WHAT YOU SHOULD DO
Return each of these rows exactly as it appears, without changing anything.

MATERIAL FOR THIS EXERCISE
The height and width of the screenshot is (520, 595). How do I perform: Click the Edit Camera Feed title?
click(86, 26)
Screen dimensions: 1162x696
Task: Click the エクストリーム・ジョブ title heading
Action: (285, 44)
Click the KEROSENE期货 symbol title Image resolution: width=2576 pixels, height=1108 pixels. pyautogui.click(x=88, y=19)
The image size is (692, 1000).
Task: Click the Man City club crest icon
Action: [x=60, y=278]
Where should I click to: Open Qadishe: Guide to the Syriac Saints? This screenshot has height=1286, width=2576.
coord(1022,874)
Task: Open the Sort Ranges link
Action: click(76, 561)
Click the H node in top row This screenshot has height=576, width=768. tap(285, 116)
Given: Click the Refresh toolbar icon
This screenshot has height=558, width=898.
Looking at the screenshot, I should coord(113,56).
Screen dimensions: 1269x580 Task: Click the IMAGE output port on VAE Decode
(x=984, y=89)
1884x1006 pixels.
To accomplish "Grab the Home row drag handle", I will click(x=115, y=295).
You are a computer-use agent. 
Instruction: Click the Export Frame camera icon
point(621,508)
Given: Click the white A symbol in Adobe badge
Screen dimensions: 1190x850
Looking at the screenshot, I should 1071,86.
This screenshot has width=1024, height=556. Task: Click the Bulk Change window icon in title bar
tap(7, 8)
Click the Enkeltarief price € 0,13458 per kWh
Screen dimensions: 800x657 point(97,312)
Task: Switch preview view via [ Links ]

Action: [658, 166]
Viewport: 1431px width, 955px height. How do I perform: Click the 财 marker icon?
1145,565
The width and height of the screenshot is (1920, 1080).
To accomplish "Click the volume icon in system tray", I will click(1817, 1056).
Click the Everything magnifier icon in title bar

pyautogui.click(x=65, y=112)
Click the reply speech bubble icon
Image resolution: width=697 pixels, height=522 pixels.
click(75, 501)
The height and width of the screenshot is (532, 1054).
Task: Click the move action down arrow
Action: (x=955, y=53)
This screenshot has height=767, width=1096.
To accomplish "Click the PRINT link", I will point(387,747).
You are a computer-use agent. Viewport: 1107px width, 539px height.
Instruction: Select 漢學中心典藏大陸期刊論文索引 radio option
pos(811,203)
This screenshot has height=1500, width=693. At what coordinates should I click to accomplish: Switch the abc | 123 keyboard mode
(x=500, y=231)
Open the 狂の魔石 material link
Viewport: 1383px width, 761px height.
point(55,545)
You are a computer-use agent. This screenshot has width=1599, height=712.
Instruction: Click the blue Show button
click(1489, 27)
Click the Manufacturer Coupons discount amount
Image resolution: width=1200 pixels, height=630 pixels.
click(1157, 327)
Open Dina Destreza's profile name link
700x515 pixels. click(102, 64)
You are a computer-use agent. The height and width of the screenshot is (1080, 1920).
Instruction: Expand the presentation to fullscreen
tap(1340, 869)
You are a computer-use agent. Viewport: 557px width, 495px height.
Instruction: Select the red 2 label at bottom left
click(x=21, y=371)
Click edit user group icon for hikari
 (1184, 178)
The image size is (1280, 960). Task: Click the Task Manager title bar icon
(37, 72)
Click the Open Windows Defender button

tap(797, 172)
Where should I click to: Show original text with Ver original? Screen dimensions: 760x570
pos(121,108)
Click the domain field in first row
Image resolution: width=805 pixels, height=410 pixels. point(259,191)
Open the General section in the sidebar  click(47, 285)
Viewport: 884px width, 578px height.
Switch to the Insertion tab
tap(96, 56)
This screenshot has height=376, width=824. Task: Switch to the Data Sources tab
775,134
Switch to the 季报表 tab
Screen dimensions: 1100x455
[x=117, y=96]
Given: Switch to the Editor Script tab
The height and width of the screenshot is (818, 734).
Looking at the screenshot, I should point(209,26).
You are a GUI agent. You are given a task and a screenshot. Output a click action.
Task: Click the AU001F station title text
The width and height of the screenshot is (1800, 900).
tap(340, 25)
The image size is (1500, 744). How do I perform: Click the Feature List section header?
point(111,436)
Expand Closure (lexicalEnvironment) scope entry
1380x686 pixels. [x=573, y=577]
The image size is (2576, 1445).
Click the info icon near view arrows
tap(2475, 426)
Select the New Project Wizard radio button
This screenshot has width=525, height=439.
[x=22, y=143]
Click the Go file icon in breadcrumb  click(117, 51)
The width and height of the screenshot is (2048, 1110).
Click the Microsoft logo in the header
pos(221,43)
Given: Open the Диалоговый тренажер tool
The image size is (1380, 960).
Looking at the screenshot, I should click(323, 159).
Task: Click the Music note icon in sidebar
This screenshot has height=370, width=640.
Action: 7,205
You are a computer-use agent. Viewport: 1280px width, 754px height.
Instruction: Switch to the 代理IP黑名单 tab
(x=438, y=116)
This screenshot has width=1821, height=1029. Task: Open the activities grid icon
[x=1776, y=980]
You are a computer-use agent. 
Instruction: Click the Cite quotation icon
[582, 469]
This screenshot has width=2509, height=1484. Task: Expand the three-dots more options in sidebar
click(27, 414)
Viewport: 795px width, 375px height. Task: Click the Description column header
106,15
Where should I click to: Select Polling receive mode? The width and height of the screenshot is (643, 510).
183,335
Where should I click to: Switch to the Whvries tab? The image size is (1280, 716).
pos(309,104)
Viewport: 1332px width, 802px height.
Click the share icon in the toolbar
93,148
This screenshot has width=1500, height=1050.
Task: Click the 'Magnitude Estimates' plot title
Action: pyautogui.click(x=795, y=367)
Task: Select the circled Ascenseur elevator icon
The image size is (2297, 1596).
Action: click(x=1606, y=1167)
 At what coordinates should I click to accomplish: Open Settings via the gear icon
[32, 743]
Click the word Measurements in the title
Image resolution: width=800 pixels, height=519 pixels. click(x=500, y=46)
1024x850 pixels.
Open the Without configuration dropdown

CORRECT RESULT
The height and width of the screenshot is (520, 595). How do I perform: Click the Edit Camera Feed title?
click(86, 26)
Screen dimensions: 1162x696
Task: Click the エクストリーム・ジョブ title heading
Action: (285, 44)
Click the KEROSENE期货 symbol title Image resolution: width=2576 pixels, height=1108 pixels. pyautogui.click(x=88, y=19)
The image size is (692, 1000).
Task: Click the Man City club crest icon
Action: [x=60, y=278]
Where should I click to: Open Qadishe: Guide to the Syriac Saints? This screenshot has height=1286, width=2576.
coord(1022,874)
Task: Open the Sort Ranges link
Action: click(76, 561)
Click the H node in top row This screenshot has height=576, width=768. tap(285, 116)
Given: Click the Refresh toolbar icon
This screenshot has height=558, width=898.
Looking at the screenshot, I should coord(113,56).
Screen dimensions: 1269x580 Task: Click the IMAGE output port on VAE Decode
(x=984, y=89)
1884x1006 pixels.
To accomplish "Grab the Home row drag handle", I will click(x=115, y=295).
You are a computer-use agent. 
Instruction: Click the Export Frame camera icon
point(621,508)
Given: Click the white A symbol in Adobe badge
Screen dimensions: 1190x850
Looking at the screenshot, I should 1071,86.
This screenshot has width=1024, height=556. Task: Click the Bulk Change window icon in title bar
tap(7, 8)
Click the Enkeltarief price € 0,13458 per kWh
Screen dimensions: 800x657 point(97,312)
Task: Switch preview view via [ Links ]

Action: [658, 166]
Viewport: 1431px width, 955px height. How do I perform: Click the 财 marker icon?
1145,565
The width and height of the screenshot is (1920, 1080).
To accomplish "Click the volume icon in system tray", I will click(1817, 1056).
Click the Everything magnifier icon in title bar

pyautogui.click(x=65, y=112)
Click the reply speech bubble icon
Image resolution: width=697 pixels, height=522 pixels.
click(75, 501)
The height and width of the screenshot is (532, 1054).
Task: Click the move action down arrow
Action: (x=955, y=53)
This screenshot has height=767, width=1096.
To accomplish "Click the PRINT link", I will point(387,747).
You are a computer-use agent. Viewport: 1107px width, 539px height.
Instruction: Select 漢學中心典藏大陸期刊論文索引 radio option
pos(811,203)
This screenshot has height=1500, width=693. At what coordinates should I click to accomplish: Switch the abc | 123 keyboard mode
(x=500, y=231)
Open the 狂の魔石 material link
Viewport: 1383px width, 761px height.
point(55,545)
You are a computer-use agent. This screenshot has width=1599, height=712.
Instruction: Click the blue Show button
click(1489, 27)
Click the Manufacturer Coupons discount amount
Image resolution: width=1200 pixels, height=630 pixels.
click(1157, 327)
Open Dina Destreza's profile name link
700x515 pixels. click(102, 64)
You are a computer-use agent. The height and width of the screenshot is (1080, 1920).
Instruction: Expand the presentation to fullscreen
tap(1340, 869)
You are a computer-use agent. Viewport: 557px width, 495px height.
Instruction: Select the red 2 label at bottom left
click(x=21, y=371)
Click edit user group icon for hikari
 (1184, 178)
The image size is (1280, 960). Task: Click the Task Manager title bar icon
(37, 72)
Click the Open Windows Defender button

tap(797, 172)
Where should I click to: Show original text with Ver original? Screen dimensions: 760x570
pos(121,108)
Click the domain field in first row
Image resolution: width=805 pixels, height=410 pixels. point(259,191)
Open the General section in the sidebar  click(47, 285)
Viewport: 884px width, 578px height.
Switch to the Insertion tab
tap(96, 56)
This screenshot has height=376, width=824. Task: Switch to the Data Sources tab
775,134
Switch to the 季报表 tab
Screen dimensions: 1100x455
[x=117, y=96]
Given: Switch to the Editor Script tab
The height and width of the screenshot is (818, 734).
Looking at the screenshot, I should point(209,26).
You are a GUI agent. You are given a task and a screenshot. Output a click action.
Task: Click the AU001F station title text
The width and height of the screenshot is (1800, 900).
tap(340, 25)
The image size is (1500, 744). How do I perform: Click the Feature List section header?
point(111,436)
Expand Closure (lexicalEnvironment) scope entry
1380x686 pixels. [x=573, y=577]
The image size is (2576, 1445).
Click the info icon near view arrows
tap(2475, 426)
Select the New Project Wizard radio button
This screenshot has width=525, height=439.
[x=22, y=143]
Click the Go file icon in breadcrumb  click(117, 51)
The width and height of the screenshot is (2048, 1110).
Click the Microsoft logo in the header
pos(221,43)
Given: Open the Диалоговый тренажер tool
The image size is (1380, 960).
Looking at the screenshot, I should click(323, 159).
Task: Click the Music note icon in sidebar
This screenshot has height=370, width=640.
Action: 7,205
You are a computer-use agent. Viewport: 1280px width, 754px height.
Instruction: Switch to the 代理IP黑名单 tab
(x=438, y=116)
This screenshot has width=1821, height=1029. Task: Open the activities grid icon
[x=1776, y=980]
You are a computer-use agent. 
Instruction: Click the Cite quotation icon
[582, 469]
This screenshot has width=2509, height=1484. Task: Expand the three-dots more options in sidebar
click(27, 414)
Viewport: 795px width, 375px height. Task: Click the Description column header
106,15
Where should I click to: Select Polling receive mode? The width and height of the screenshot is (643, 510).
183,335
Where should I click to: Switch to the Whvries tab? The image size is (1280, 716).
pos(309,104)
Viewport: 1332px width, 802px height.
Click the share icon in the toolbar
93,148
This screenshot has width=1500, height=1050.
Task: Click the 'Magnitude Estimates' plot title
Action: pyautogui.click(x=795, y=367)
Task: Select the circled Ascenseur elevator icon
The image size is (2297, 1596).
Action: click(x=1606, y=1167)
 At what coordinates should I click to accomplish: Open Settings via the gear icon
[32, 743]
Click the word Measurements in the title
Image resolution: width=800 pixels, height=519 pixels. click(x=500, y=46)
1024x850 pixels.
Open the Without configuration dropdown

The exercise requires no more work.